=== RECORDS FOR THIS EXERCISE ===

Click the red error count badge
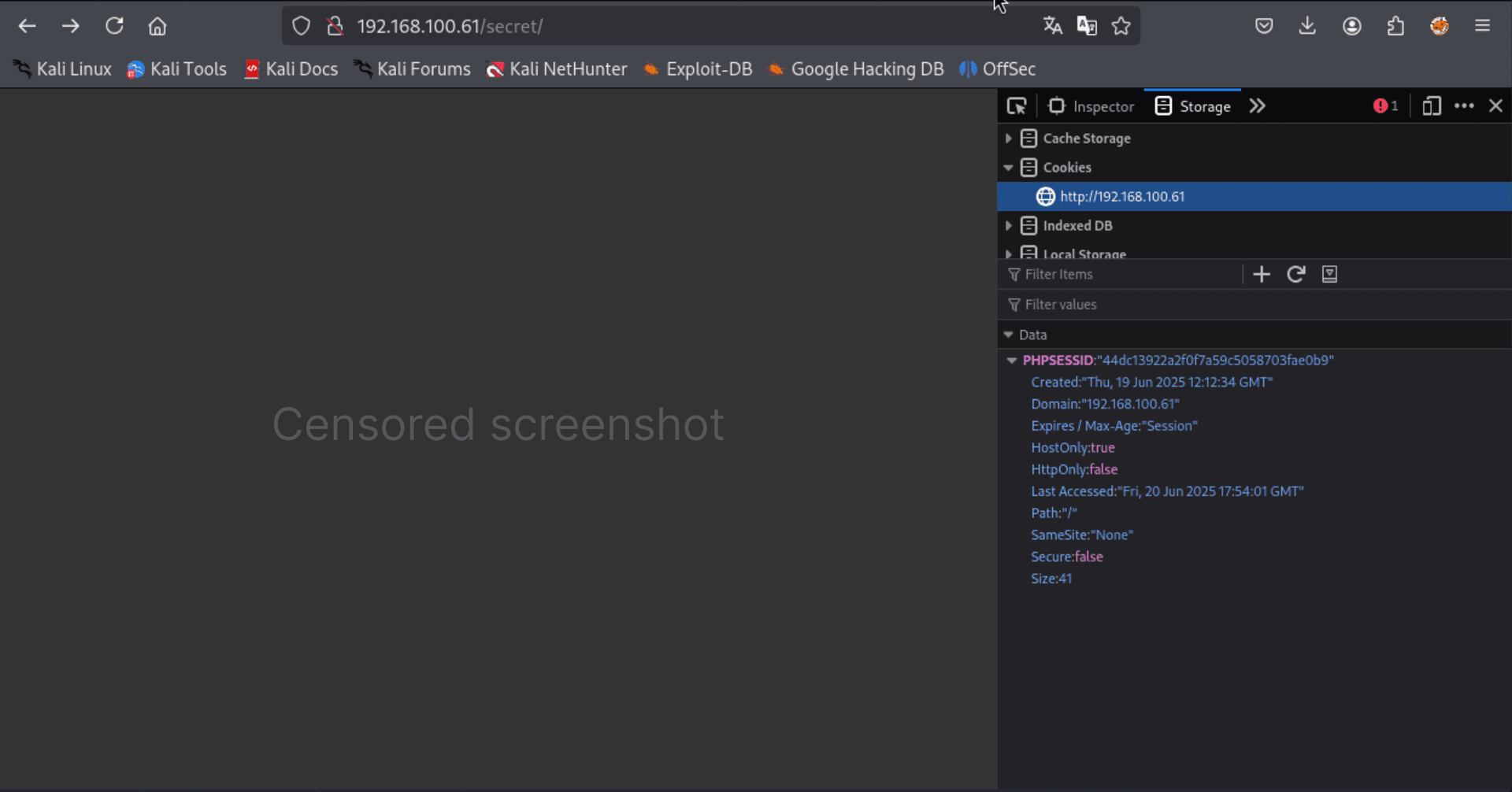 point(1385,106)
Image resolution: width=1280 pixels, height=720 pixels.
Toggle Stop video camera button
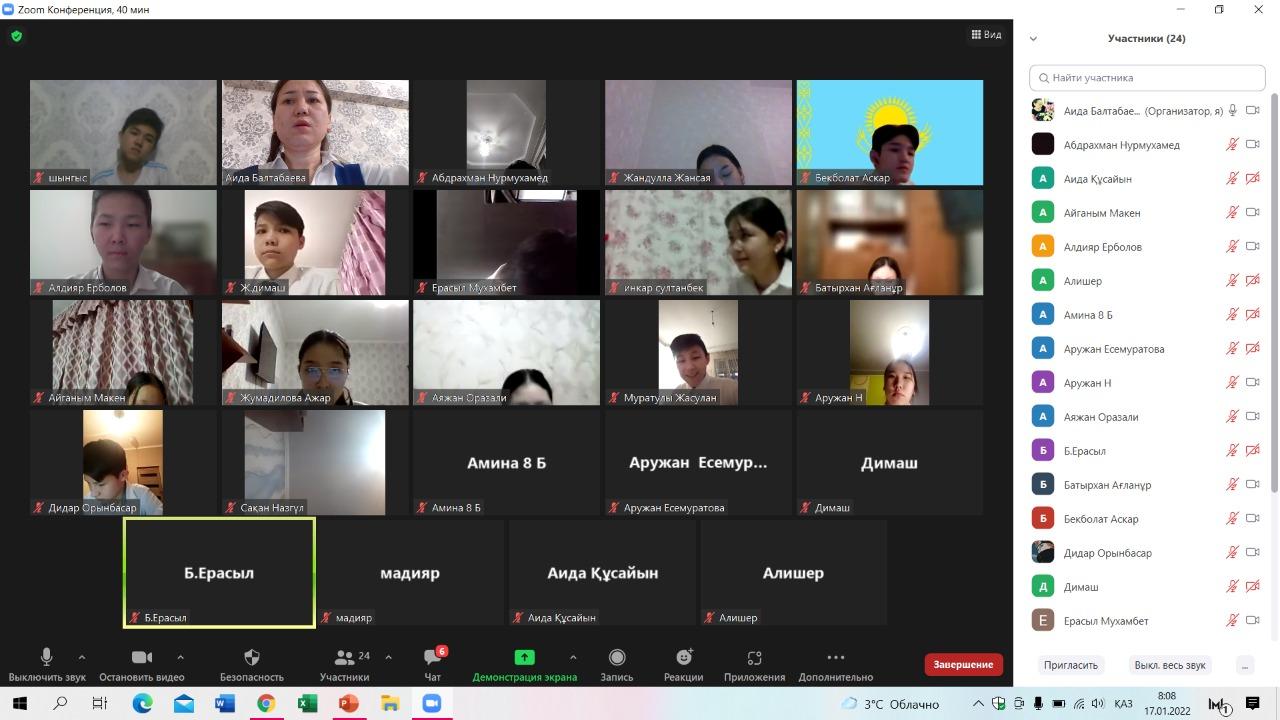coord(142,657)
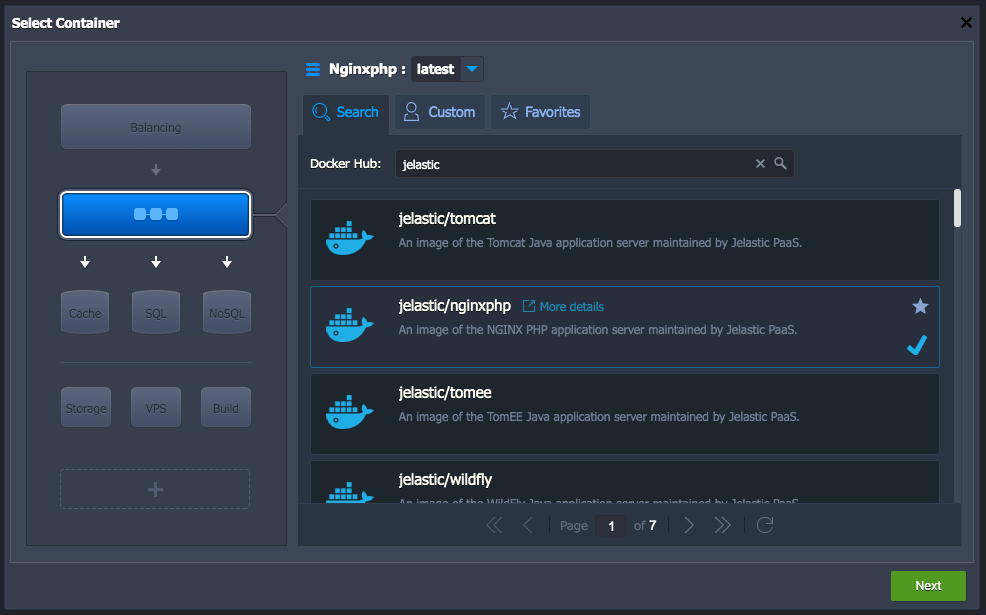
Task: Open More details for jelastic/nginxphp
Action: click(x=563, y=306)
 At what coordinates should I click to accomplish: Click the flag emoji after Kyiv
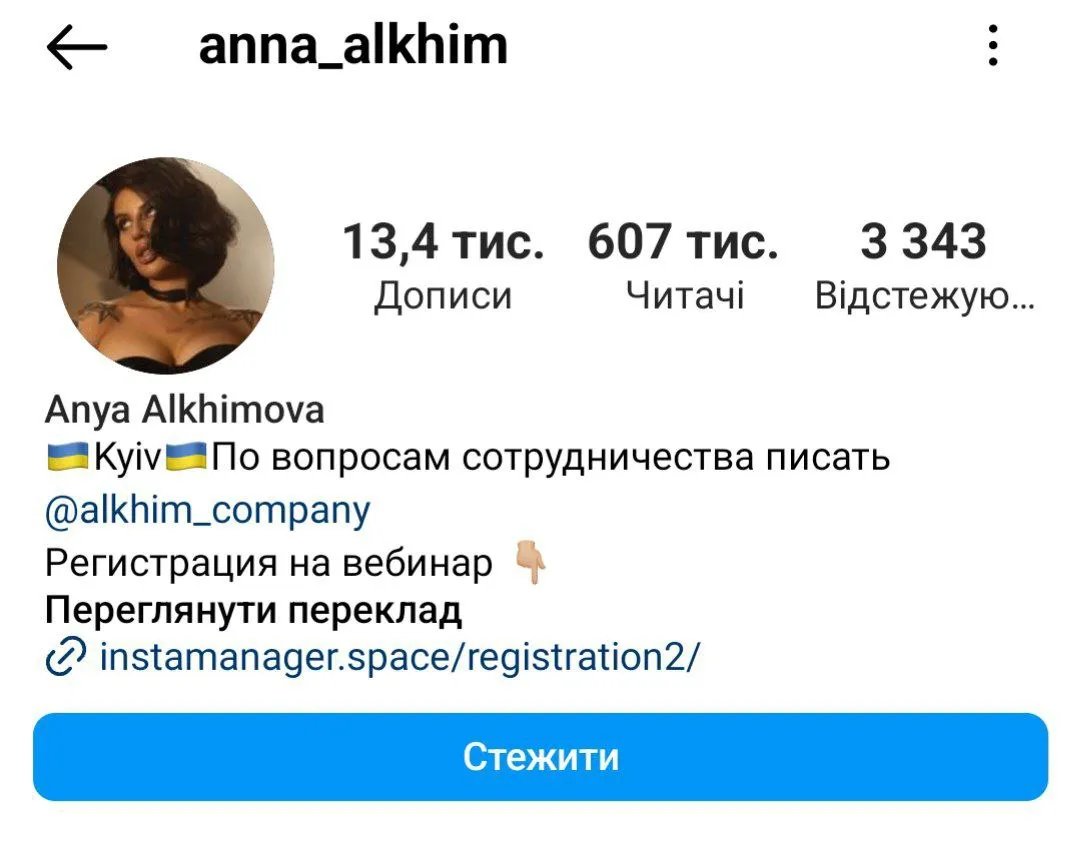[187, 457]
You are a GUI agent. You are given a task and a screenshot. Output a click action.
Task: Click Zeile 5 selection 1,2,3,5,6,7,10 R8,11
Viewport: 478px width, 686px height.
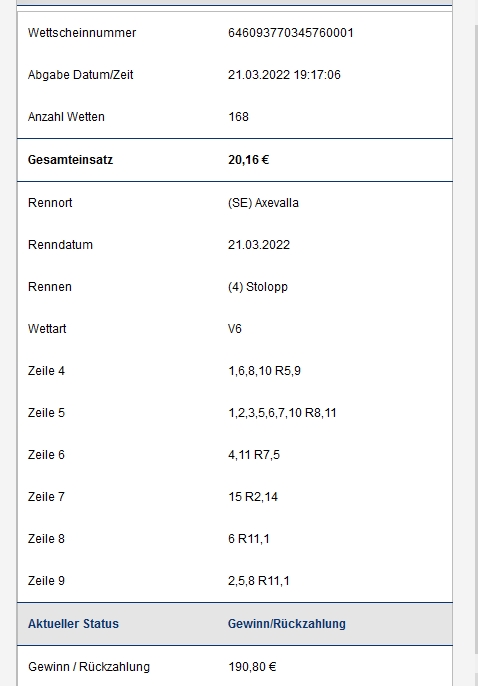(282, 413)
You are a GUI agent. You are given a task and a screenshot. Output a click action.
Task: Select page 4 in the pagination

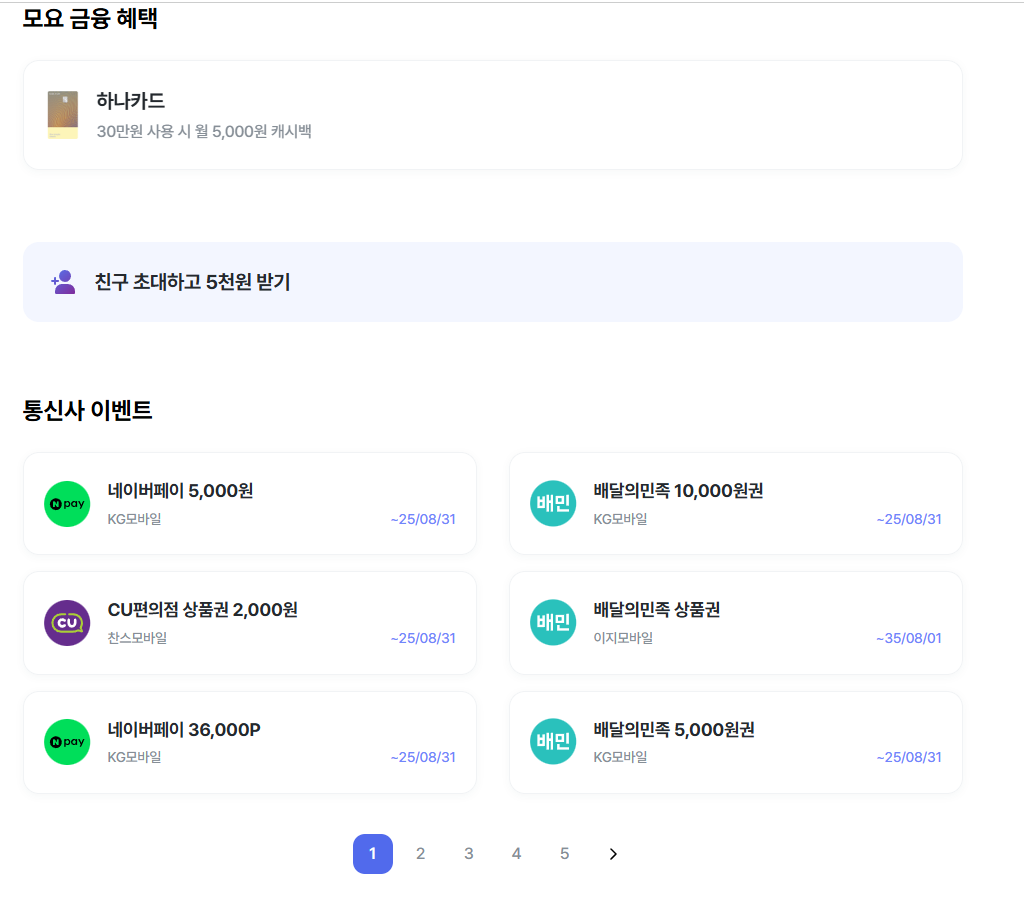(516, 853)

===

**WORK ORDER:** Output the lines above in full and exactly as given, omitting any pictures.

**REPLY TO THE EXERCISE:**
Click the red error count badge
 point(1385,106)
Image resolution: width=1280 pixels, height=720 pixels.
Toggle Stop video camera button
coord(142,657)
Task: Open More details for jelastic/nginxphp
Action: click(x=563, y=306)
 At what coordinates should I click to accomplish: Click the flag emoji after Kyiv
[187, 457]
You are a GUI agent. You are given a task and a screenshot. Output a click action.
Task: Click Zeile 5 selection 1,2,3,5,6,7,10 R8,11
Viewport: 478px width, 686px height.
(282, 413)
You are a GUI agent. You are given a task and a screenshot. Output a click action.
Task: Select page 4 in the pagination

(516, 853)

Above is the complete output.